| Extracted material |
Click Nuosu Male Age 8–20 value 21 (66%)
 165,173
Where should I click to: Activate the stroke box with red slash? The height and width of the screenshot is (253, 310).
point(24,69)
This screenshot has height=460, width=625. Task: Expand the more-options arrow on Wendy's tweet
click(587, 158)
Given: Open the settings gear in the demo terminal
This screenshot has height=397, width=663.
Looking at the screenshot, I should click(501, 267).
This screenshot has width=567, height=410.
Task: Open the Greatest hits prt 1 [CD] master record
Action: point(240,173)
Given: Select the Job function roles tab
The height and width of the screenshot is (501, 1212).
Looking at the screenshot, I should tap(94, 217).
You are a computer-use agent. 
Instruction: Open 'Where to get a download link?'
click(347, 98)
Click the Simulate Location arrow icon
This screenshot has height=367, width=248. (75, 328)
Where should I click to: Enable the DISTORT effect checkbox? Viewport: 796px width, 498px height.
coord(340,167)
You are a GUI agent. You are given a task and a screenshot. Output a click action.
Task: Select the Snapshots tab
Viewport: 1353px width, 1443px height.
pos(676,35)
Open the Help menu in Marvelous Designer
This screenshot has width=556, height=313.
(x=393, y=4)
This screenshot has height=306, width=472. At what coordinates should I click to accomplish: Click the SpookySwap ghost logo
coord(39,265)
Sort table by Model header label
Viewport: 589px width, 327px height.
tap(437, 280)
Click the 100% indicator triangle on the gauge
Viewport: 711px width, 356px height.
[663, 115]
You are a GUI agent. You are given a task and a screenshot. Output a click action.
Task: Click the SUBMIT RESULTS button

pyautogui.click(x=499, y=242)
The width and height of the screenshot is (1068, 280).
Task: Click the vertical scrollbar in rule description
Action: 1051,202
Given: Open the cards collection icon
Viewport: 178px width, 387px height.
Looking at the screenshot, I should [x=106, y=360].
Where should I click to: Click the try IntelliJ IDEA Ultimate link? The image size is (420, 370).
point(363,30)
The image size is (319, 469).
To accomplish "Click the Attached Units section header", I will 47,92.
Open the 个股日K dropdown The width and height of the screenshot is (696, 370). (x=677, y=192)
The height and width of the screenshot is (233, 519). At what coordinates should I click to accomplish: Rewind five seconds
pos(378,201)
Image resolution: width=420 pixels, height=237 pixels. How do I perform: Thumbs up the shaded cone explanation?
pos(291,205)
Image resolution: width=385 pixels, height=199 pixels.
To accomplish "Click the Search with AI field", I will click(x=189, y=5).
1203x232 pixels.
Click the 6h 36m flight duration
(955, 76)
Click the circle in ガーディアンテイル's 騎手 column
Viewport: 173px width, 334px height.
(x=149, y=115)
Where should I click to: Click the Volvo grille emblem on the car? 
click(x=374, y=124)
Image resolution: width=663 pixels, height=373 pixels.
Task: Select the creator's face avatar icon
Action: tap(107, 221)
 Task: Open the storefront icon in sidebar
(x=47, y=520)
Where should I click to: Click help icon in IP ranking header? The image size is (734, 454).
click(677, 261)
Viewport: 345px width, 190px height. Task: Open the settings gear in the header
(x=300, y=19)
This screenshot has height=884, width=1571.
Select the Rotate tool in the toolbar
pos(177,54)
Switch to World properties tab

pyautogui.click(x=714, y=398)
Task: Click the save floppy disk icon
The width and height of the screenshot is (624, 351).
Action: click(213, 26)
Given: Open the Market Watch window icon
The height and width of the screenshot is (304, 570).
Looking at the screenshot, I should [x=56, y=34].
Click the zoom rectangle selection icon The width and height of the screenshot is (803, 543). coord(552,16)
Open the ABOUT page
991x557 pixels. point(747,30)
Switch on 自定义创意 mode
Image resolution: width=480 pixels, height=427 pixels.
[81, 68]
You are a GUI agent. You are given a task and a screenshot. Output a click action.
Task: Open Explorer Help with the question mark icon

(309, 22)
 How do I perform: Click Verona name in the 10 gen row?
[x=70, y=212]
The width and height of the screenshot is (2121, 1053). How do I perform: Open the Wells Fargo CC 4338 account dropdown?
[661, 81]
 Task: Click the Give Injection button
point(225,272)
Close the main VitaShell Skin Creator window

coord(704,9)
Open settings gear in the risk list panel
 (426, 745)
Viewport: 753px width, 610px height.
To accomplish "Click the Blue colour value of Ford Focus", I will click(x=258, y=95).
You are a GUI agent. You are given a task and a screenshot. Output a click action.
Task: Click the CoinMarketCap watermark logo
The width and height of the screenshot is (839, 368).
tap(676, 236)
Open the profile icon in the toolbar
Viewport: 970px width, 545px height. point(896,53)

| Exercise description |
Please tally how many lines of the data above include the string "toolbar", treating uppercase and lowercase as different, and reply with only that number.

| Expected answer |
2